Your CRM integration timeout issue requires addressing all three focus areas with a robust async pattern:
1. CRM API Callback Timeout:
The root problem is synchronous processing in a stateless environment. Azure Functions instances don’t maintain state between HTTP requests, so waiting for a callback in the same function execution is unreliable.
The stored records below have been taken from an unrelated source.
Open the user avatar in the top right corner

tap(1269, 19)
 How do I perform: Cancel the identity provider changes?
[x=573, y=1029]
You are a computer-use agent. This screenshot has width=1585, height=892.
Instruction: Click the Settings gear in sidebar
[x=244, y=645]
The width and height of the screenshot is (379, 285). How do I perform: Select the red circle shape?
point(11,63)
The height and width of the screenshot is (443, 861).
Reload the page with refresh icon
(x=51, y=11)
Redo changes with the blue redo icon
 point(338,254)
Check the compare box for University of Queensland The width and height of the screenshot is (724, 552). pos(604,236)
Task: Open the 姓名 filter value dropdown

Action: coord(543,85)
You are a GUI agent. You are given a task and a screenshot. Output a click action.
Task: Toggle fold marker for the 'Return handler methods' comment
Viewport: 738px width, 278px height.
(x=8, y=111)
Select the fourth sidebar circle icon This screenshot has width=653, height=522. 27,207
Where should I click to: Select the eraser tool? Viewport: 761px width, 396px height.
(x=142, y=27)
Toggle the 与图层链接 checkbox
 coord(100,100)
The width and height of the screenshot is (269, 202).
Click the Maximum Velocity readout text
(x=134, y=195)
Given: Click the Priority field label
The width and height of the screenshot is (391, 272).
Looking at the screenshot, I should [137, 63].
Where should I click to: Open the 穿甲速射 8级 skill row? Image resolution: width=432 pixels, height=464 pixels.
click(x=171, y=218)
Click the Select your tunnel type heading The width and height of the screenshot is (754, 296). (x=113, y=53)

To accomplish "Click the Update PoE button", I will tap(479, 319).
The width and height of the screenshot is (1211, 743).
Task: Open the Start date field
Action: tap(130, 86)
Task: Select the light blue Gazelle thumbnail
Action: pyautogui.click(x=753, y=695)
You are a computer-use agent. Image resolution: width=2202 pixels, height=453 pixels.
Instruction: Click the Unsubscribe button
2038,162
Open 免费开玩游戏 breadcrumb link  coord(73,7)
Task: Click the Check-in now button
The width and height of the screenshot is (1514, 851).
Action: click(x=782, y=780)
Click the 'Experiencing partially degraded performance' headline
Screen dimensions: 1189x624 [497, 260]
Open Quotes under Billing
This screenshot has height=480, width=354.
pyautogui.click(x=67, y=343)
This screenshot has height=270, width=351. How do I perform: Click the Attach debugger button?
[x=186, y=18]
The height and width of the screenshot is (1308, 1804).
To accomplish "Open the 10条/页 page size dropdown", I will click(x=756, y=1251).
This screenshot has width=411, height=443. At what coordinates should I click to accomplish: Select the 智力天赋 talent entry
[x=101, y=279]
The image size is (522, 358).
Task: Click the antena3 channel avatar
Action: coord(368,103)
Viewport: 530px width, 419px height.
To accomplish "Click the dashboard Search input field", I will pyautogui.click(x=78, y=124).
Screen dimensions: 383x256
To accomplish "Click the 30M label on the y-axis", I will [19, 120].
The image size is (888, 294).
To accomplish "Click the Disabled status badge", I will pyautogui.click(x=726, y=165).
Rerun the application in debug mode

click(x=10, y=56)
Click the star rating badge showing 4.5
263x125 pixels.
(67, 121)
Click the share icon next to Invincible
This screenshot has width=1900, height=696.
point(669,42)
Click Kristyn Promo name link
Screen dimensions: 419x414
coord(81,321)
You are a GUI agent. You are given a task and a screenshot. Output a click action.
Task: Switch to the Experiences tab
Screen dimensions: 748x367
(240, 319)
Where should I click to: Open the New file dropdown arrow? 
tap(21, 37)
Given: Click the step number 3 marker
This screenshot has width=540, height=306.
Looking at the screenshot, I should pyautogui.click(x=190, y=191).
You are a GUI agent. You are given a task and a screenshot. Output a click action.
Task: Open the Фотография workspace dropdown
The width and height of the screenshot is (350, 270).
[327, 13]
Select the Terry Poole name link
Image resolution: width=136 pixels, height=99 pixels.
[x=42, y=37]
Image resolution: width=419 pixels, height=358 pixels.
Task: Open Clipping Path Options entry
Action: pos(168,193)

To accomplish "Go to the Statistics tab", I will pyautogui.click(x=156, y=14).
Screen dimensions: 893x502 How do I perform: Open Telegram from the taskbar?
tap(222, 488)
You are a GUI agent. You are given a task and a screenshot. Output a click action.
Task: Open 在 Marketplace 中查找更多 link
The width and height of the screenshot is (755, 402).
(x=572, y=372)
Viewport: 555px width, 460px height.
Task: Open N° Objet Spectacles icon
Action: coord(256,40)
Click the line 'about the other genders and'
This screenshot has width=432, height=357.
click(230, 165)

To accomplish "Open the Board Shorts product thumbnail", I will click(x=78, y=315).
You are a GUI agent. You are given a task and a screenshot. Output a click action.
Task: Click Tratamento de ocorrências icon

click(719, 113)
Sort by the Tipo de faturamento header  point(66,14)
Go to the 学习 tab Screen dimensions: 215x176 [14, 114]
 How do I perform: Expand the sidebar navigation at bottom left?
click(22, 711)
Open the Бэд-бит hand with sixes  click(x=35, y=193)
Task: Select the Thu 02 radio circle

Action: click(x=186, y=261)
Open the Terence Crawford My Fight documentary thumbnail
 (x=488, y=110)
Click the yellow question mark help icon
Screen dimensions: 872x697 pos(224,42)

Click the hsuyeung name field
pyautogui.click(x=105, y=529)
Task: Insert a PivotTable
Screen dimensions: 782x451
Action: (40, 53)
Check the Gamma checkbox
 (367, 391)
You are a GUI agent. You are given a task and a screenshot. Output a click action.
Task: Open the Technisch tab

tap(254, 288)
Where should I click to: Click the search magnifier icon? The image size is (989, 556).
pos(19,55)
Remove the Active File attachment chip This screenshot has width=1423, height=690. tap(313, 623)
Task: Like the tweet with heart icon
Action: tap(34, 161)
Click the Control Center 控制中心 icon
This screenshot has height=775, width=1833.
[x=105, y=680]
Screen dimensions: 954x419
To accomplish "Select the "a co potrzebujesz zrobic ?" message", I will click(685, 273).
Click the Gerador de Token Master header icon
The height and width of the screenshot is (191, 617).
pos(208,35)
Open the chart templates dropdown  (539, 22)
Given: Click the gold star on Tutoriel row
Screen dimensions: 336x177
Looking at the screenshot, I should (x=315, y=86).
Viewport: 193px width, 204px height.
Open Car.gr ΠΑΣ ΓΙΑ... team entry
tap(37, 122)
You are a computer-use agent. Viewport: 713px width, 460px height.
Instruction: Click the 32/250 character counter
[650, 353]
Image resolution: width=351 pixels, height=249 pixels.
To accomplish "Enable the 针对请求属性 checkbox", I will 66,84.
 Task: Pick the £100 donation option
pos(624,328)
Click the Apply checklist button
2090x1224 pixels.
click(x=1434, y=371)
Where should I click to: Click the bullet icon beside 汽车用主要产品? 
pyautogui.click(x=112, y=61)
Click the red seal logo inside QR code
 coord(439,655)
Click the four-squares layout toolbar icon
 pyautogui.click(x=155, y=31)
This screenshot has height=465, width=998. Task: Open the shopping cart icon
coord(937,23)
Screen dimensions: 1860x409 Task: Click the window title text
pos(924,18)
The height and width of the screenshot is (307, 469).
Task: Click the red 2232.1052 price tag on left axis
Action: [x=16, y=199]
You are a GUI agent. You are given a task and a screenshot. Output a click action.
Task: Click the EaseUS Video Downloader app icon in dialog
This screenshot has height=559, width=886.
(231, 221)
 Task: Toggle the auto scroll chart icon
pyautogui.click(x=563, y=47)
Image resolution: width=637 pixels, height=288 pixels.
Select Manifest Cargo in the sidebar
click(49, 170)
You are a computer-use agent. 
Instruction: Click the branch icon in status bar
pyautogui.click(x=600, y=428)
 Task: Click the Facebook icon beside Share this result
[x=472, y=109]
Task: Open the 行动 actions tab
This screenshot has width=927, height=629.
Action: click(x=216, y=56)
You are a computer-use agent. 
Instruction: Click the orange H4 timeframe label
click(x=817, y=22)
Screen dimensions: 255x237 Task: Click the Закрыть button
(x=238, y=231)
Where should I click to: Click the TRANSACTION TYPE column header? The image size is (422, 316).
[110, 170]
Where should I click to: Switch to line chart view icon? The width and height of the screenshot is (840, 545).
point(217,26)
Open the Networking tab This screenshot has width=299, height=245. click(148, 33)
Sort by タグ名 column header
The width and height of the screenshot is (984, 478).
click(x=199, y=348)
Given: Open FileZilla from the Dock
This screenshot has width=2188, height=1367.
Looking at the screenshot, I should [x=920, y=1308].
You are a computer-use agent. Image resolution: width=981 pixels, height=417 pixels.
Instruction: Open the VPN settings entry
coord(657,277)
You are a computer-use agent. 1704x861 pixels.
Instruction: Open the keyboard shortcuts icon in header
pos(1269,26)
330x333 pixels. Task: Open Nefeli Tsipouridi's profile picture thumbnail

Implement Durable Functions with external events:
[FunctionName("RegisterDevice")]
public static async Task<HttpResponseMessage> Run(
[OrchestrationTrigger] IDurableOrchestrationContext context)
{
var deviceData = context.GetInput<DeviceRegistration>();
// Call CRM API
await context.CallActivityAsync("CallCrmApi", deviceData);
// Wait for callback with timeout
var callbackEvent = context.WaitForExternalEvent<CrmCallback>("CrmCallback");
var timeoutTask = context.CreateTimer(context.CurrentUtcDateTime.AddSeconds(45), CancellationToken.None);
var completedTask = await Task.WhenAny(callbackEvent, timeoutTask);
if (completedTask == timeoutTask) {
// Handle timeout - retry or dead letter
await context.CallActivityAsync("HandleTimeout", deviceData);
} else {
// Process callback
var callback = await callbackEvent;
await context.CallActivityAsync("UpdateDeviceTwin", callback);
}
}
The callback endpoint raises the external event:
[FunctionName("CrmCallback")]
public static async Task<IActionResult> Callback(
[HttpTrigger] HttpRequest req,
[DurableClient] IDurableOrchestrationClient client)
{
var callback = await req.ReadAsAsync<CrmCallback>();
await client.RaiseEventAsync(callback.OrchestrationId, "CrmCallback", callback);
return new OkResult();
}
2. Retry Policy Configuration:
Implement comprehensive retry and resilience patterns:
CRM API call with Polly:
var retryPolicy = Policy
.Handle<HttpRequestException>()
.Or<TaskCanceledException>()
.WaitAndRetryAsync(
retryCount: 3,
sleepDurationProvider: attempt => TimeSpan.FromSeconds(Math.Pow(2, attempt)),
onRetry: (exception, timeSpan, retryCount, context) => {
log.LogWarning($"CRM API retry {retryCount} after {timeSpan.TotalSeconds}s");
}
);
var circuitBreaker = Policy
.Handle<HttpRequestException>()
.CircuitBreakerAsync(
exceptionsAllowedBeforeBreaking: 5,
durationOfBreak: TimeSpan.FromMinutes(2),
onBreak: (exception, duration) => {
log.LogError("Circuit breaker opened - CRM API unavailable");
},
onReset: () => log.LogInformation("Circuit breaker reset")
);
var policy = Policy.WrapAsync(retryPolicy, circuitBreaker);
await policy.ExecuteAsync(async () => {
var response = await httpClient.PostAsync(crmApiUrl, content);
response.EnsureSuccessStatusCode();
});
3. Integration Log Review:
Implement comprehensive logging and monitoring:
- Log correlation ID at each step for end-to-end tracing
- Track timing: IoT Hub registration → CRM API call → Callback received → Twin update
- Monitor metrics:
- CRM API response time (P50, P95, P99)
- Callback timeout rate
- Circuit breaker state changes
- Dead letter queue depth
Use Application Insights with custom dimensions:
telemetryClient.TrackEvent("DeviceRegistration",
new Dictionary<string, string> {
{"deviceId", deviceId},
{"correlationId", correlationId},
{"stage", "CrmApiCall"},
{"crmApiResponseTime", responseTime.ToString()}
});
Create alerts for:
- CRM API response time >5 seconds (P95)
- Callback timeout rate >10%
- Circuit breaker open state
- Dead letter queue depth >50 items
Additional Resilience Patterns:
Implement fallback when CRM is unavailable:
- Store device registration in Azure Table Storage with status ‘Pending’
- Schedule background job to retry CRM integration every 15 minutes
- Send notification to operations team if integration fails for >2 hours
Validate callback authenticity:
- CRM should sign callbacks with HMAC
- Verify signature before processing callback
- Check correlation ID matches expected value
Optimize for batch operations:
- If registering multiple devices, batch CRM API calls
- Use fan-out/fan-in pattern in durable functions
- Process callbacks asynchronously without blocking
With this architecture, device registration will succeed even if CRM callbacks are delayed or fail intermittently. The durable function pattern handles timeouts gracefully, retry policies manage transient failures, and comprehensive logging enables quick diagnosis of integration issues.